Gigi Hernandez, Carly Skjodt

Hernandez and Deahna Kraft were one of the streakier teams in college volleyball. They could beat excellent teams, like USC’s Terese Cannon and Sammy Slater, but also throw in a dud here and there. Their style of play – jumpy, athletic, always hustling – lends itself to volatile swings here and there, but the point is this: Hernandez is really good. She touches tons of balls on defense, and if she has her jump serve going, she’ll earn a ton of points.

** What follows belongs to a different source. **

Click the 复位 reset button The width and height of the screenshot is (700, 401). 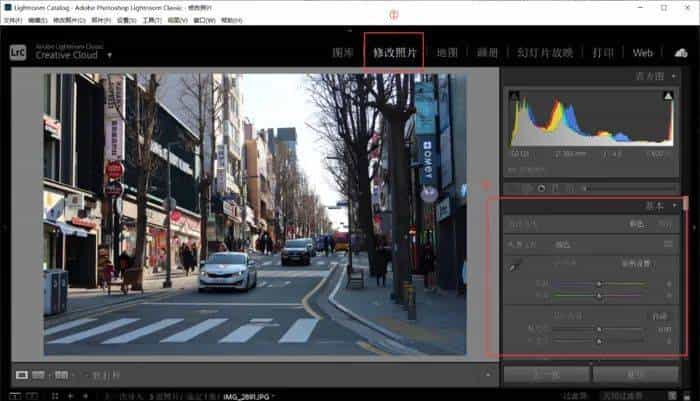[x=635, y=373]
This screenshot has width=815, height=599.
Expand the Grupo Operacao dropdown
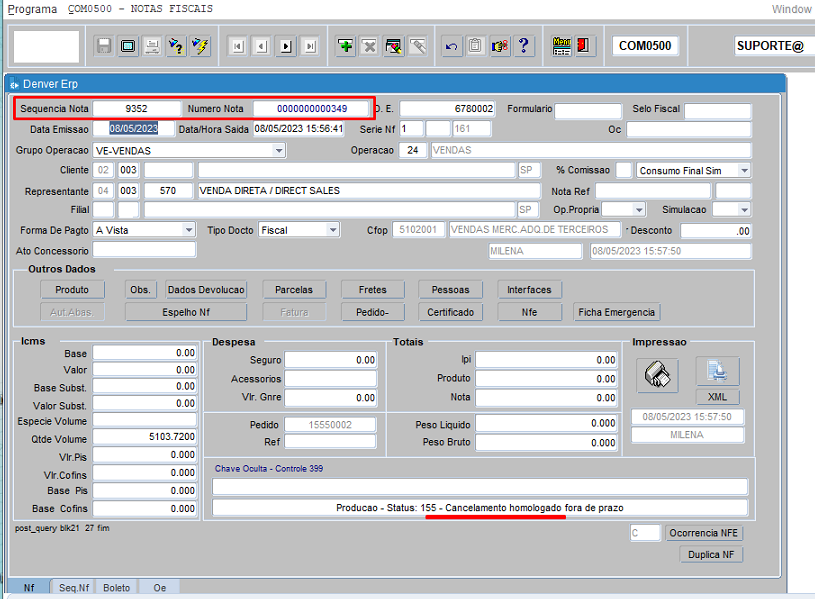[x=278, y=150]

I’ve never seen Skjodt play on the beach, but her track record as an outside at Michigan speaks for itself: Second-Team All-American, three-time Big 10 Conference Player of the Week, unanimous All-Big 10 First Team. At 6-foot-1, she’s tall, and as Michigan’s go-to hitter, I’d guess she’s physical, a perfect complement to Hernandez.

Amy Ozee, Heidi Dyer

This is going to be such a fun experiment of what happens when you get two entirely different styles of play and put them on the same court. Dyer was Pepperdine’s court one blocker with Brook Bauer this year, and together they just made volleyball look really, really easy. Everything was very smooth, stress-free, and efficient. Rare was the highlight play made, because rare was it needed.

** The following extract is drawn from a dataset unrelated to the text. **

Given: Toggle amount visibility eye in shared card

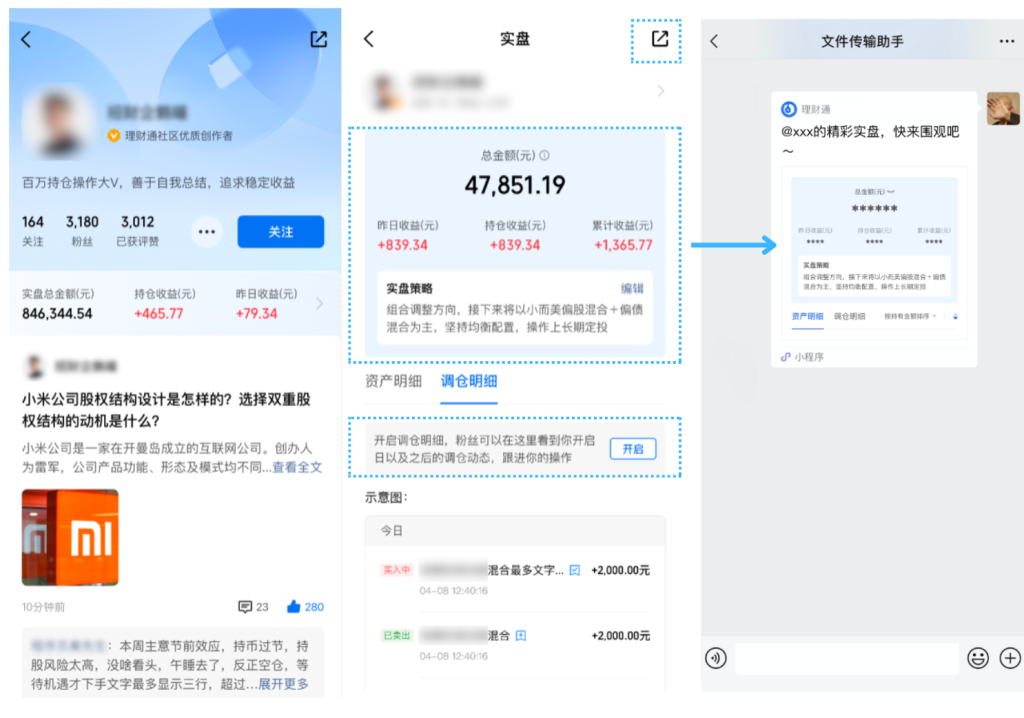Looking at the screenshot, I should (x=889, y=190).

Ozee, meanwhile, will run through a brick wall to save a ball, even if there’s little to no chance of it actually being saved. Hawai’i’s court one defender, Ozee is on my unofficial All-Hustle Team from 2018, and with Dyer, this should be a difficult team to beat, with Dyer’s steady fundamentals with Ozee’s almost puppy-like energy to just go get the ball all the time.

Katie Horton, Kate Privett

I watched this team absolutely run train at a tournament in San Antonio after AVP Austin. I left as impressed with Privett, a 5-foot-9 blazing fast and quick defender, as I have been with any player I had never seen play in a long time. She’s small, so she’s not the most physical, but she has every shot in the bag, and with Horton providing a big block and a heavy arm, it’s a perfectly complementary team. Neither have made an AVP yet, but I’d expect to see both of their names frequently in the future, particularly Privett, who at 18 is just beginning her career at Florida State.